Vom Kreiskrankenhaus Warthbrücken ist eine Rechnung über Kur- und Pflegegebühren für Behandlung von Heinrich Mania eingegangen. Aus den hier vorhandenen Unterlagen ist nicht ersichtlich, daß M. dem SS-Sonderkommando Kulmhof angehört hat. Mania soll sich vom 2.4. bis 3.5.43 in dem Kreiskrankenhaus Warthbrücken befunden haben. Ich bitte um umgehende Mitteilung, ob die Kosten zu übernehmen sind.
Im Auftrage:
[Unterschrift]
Horb.
TRANSLATION
Secret State Police Litzmannstadt, 19 Juni 1943
State Police Office Litzmannstadt Gardestrasse 1-7- L I -
To the Kriminalobersektretär Mr. Albert Plate SS field post number 47188 G
Subject: Hospital costs for Heinrich Mania.

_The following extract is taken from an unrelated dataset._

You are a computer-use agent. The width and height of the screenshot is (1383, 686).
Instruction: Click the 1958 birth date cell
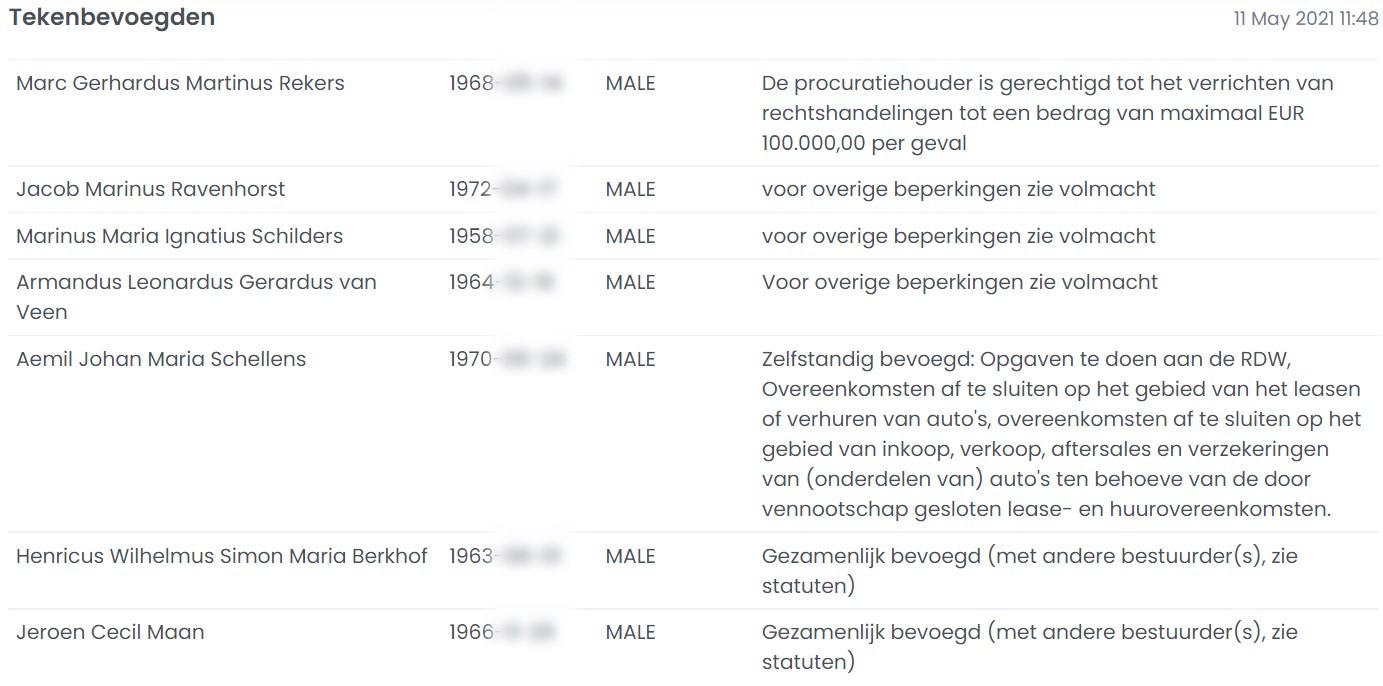pos(505,236)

From the country hospital Warthbrücken a bill was received for cure and care fees for the treatment of Heinrich Mania. It is not apparent from the records available here that M. belonged to the SS Sonderkommando Kulmhof. Mania should have been in the county hospital Warthbrücken from 2.4. to 3.5.43. I ask for a prompt notification if the costs shall be accepted.
By order:
[signature]
Horb.
166.) Letter of Albert Plate to Gestapo Litzmannstadt of 28 June 1943:
DOCUMENT
TRANSCRIPTION
Pantschowa, den 28.6.43[Eingangsstempel]
Urschriftl.
der Geheimen Staatspolizei
Staatspolizeistelle Litzmannstadt
in Litzmannstadt
zurück gesendet.
Mania gehörte als polnischer Häftling dem SS Sonderkommando X an und wurde seiner Zeit wegen eines dienstlichen Unfalls in das Kreiskrankenhaus in Warthbrücken eingeliefert.
Die sachliche Richtigkeit wird hiermit bescheinigt.
Plate,
? Obersekretär
TRANSLATION
Pantschowa, 28.6.43
[incoming stamp]
Original sent back to the Secret State Police Office Litzmannstadt in Litzmannstadt
Mania belonged as Polish prisoner to the Sonderkommando X and was delivered to the county hospital Warthbrücken because of an accident at work. The factual correctness is hereby certified.